The Elizabeth Kostova Foundation and Vagabond, Bulgaria's English Monthly, cooperate in order to enrich the English language with translations of contemporary Bulgarian writers. Every year we give you the chance to read the work of a dozen young and sometimes not-so-young Bulgarian writers that the EKF considers original, refreshing and valuable. Some of them have been translated in English for the first time. The EKF has decided to make the selection of authors' work and to ensure they get first-class English translation, and we at Vagabond are only too happy to get them published in a quality magazine.

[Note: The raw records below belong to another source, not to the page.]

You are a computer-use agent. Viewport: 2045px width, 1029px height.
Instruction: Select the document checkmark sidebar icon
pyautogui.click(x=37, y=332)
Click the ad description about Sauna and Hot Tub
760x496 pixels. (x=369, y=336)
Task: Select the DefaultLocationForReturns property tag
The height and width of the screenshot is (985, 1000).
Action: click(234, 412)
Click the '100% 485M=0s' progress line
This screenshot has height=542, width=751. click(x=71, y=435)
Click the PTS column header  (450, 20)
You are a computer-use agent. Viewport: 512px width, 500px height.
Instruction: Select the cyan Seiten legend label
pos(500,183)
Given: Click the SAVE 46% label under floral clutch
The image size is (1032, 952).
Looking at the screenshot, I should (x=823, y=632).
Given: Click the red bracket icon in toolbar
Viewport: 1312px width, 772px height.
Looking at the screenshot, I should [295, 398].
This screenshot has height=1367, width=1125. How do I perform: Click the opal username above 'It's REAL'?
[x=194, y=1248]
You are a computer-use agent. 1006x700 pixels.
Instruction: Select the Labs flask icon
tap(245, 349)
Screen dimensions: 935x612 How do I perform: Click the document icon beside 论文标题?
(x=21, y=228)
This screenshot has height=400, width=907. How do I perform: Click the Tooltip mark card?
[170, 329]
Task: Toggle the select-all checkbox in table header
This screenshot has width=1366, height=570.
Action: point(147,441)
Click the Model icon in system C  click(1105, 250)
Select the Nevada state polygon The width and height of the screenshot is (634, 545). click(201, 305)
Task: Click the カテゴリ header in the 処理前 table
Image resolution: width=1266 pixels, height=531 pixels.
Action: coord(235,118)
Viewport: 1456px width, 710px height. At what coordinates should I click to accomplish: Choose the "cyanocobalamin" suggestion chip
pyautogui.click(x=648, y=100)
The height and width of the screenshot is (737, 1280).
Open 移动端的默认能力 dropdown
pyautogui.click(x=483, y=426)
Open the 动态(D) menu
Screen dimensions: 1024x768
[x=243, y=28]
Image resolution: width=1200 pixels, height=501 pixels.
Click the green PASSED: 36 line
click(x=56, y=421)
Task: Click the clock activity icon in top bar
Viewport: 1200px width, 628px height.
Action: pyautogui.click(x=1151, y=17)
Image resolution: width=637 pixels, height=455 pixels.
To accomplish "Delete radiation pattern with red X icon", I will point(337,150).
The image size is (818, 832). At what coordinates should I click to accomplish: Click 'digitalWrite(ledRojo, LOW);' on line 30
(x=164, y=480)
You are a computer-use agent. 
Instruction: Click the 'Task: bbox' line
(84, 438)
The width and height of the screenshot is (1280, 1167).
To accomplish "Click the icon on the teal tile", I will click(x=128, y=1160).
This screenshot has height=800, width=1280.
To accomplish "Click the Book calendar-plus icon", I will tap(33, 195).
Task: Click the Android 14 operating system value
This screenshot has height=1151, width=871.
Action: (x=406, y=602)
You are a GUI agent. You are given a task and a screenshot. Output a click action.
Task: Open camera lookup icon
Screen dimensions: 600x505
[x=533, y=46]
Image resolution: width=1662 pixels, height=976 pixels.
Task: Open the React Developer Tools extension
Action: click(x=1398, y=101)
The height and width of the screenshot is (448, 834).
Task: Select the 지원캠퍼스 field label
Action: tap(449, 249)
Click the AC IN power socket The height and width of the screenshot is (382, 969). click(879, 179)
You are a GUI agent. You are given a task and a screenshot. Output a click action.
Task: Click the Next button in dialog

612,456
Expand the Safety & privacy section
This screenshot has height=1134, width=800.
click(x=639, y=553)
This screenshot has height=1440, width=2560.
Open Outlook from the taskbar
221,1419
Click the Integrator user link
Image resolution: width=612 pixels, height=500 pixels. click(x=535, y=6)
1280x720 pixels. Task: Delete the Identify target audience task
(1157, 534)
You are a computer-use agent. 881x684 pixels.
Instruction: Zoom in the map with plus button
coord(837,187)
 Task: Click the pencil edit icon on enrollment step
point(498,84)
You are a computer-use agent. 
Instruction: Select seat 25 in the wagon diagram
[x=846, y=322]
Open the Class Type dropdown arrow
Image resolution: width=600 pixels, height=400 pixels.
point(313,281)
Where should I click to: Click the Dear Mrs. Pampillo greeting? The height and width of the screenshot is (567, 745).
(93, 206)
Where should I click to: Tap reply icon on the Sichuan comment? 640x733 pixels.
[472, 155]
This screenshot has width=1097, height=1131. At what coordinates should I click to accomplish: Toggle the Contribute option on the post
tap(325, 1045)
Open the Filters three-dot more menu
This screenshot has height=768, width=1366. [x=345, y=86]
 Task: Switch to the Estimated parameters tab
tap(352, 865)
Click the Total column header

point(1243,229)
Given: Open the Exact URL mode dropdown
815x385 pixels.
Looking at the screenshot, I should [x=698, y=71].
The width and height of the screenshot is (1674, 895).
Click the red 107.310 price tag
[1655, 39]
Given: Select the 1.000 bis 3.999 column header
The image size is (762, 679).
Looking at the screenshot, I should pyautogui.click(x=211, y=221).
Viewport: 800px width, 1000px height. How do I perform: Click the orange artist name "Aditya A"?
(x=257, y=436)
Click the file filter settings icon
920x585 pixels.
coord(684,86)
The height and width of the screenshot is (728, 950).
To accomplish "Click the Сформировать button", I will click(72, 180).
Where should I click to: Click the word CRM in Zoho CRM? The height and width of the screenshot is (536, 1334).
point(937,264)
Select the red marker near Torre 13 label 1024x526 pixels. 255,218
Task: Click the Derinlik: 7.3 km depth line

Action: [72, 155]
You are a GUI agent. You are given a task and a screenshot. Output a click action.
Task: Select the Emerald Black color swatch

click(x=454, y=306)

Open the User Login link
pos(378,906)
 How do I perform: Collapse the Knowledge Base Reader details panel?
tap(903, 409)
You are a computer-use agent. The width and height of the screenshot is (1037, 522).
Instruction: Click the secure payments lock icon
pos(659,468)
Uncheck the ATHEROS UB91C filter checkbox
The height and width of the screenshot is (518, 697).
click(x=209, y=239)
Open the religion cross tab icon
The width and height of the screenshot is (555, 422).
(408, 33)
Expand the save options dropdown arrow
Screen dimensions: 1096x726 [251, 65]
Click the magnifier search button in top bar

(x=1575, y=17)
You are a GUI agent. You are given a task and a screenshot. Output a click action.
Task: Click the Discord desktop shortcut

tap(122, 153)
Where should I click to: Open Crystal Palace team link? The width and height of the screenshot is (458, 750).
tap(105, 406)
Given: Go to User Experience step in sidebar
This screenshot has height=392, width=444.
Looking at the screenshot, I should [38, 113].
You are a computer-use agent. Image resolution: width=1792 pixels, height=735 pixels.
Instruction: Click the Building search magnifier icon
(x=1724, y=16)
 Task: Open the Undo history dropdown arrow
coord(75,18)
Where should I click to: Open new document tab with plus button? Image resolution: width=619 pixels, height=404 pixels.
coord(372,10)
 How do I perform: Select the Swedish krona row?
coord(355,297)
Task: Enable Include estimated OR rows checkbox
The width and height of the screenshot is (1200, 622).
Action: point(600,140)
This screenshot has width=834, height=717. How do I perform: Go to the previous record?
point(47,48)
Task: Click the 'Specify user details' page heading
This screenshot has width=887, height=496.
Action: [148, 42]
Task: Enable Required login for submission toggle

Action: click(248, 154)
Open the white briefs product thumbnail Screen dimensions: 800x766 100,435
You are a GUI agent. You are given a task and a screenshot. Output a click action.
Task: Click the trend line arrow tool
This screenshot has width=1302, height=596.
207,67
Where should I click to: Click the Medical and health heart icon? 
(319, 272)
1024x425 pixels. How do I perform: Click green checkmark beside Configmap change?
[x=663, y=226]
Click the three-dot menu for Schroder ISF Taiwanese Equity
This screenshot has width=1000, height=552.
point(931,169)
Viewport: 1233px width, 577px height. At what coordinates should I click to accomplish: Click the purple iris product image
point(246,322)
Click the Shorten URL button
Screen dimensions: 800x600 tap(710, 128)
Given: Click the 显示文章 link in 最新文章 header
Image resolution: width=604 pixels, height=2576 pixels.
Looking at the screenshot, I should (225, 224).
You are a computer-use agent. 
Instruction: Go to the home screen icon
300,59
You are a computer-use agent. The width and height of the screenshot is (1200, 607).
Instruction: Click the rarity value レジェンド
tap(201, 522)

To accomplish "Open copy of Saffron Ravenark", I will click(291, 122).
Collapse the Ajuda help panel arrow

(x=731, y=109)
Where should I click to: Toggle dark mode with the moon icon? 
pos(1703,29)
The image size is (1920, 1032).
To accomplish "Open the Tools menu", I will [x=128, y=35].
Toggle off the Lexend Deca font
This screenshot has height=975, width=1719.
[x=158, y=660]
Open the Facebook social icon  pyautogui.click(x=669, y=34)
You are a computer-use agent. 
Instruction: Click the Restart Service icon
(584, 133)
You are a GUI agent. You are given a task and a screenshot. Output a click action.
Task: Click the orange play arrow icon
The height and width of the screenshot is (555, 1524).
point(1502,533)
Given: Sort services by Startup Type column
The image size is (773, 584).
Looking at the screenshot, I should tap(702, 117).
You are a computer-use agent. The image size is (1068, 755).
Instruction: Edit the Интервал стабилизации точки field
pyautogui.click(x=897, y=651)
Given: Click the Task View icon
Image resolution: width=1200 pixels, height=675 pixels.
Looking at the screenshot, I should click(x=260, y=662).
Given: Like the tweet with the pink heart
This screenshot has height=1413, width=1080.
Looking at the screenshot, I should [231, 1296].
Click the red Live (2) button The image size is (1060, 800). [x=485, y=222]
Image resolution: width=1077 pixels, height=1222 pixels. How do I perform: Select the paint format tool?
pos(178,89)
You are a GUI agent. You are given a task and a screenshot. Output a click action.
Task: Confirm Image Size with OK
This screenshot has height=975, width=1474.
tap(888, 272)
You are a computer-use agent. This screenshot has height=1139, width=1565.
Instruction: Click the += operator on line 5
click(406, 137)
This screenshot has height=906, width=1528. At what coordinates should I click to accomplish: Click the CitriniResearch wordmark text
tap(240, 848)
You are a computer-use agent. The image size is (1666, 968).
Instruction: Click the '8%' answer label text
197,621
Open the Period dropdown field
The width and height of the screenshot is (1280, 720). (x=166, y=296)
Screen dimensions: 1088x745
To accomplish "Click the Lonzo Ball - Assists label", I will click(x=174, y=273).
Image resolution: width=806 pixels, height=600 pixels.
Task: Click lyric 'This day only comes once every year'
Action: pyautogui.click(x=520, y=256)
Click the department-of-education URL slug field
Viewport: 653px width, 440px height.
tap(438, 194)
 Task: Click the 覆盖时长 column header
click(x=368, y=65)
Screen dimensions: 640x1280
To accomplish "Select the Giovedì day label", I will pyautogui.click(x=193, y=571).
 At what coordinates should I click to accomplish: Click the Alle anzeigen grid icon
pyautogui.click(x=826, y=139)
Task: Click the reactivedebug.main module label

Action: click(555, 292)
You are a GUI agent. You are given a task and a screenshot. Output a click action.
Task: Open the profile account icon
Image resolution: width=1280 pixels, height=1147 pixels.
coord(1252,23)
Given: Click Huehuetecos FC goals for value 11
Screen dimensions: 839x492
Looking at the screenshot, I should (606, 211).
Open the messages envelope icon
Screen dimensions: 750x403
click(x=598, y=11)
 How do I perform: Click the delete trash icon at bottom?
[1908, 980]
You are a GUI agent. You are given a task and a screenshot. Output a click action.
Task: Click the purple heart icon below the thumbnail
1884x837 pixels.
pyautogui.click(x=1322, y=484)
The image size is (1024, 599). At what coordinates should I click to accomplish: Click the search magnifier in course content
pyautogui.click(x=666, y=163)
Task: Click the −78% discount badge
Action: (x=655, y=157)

Enjoy our fiction pages.
This issue presents texts by the 2012 Sozopol Fiction Seminars fellows Garth Greenwell and Bistra Velichkova
Garth Greenwell is the author of Mitko, which won the 2010 Miami University Press Novella Prize and was a finalist for both the Edmund White Debut Fiction Award and a Lambda Literary Award. Greenwell's poetry and prose have appeared in Yale Review, Boston Review, Salmagundi, Poetry International, and Fourth Genre, among others, and he has received the Grolier Prize, the Rella Lossy Award, an award from the Dorothy Sargent Rosenberg Foundation, and the Bechtel Prize for his work. A native of Louisville, Kentucky, he holds an MFA from Washington University in
St. Louis and an MA from Harvard University, where he was an Andrew W. Mellon Fellow. For the last three years he has lived in Sofia, Bulgaria, where he teaches at the American College of Sofia.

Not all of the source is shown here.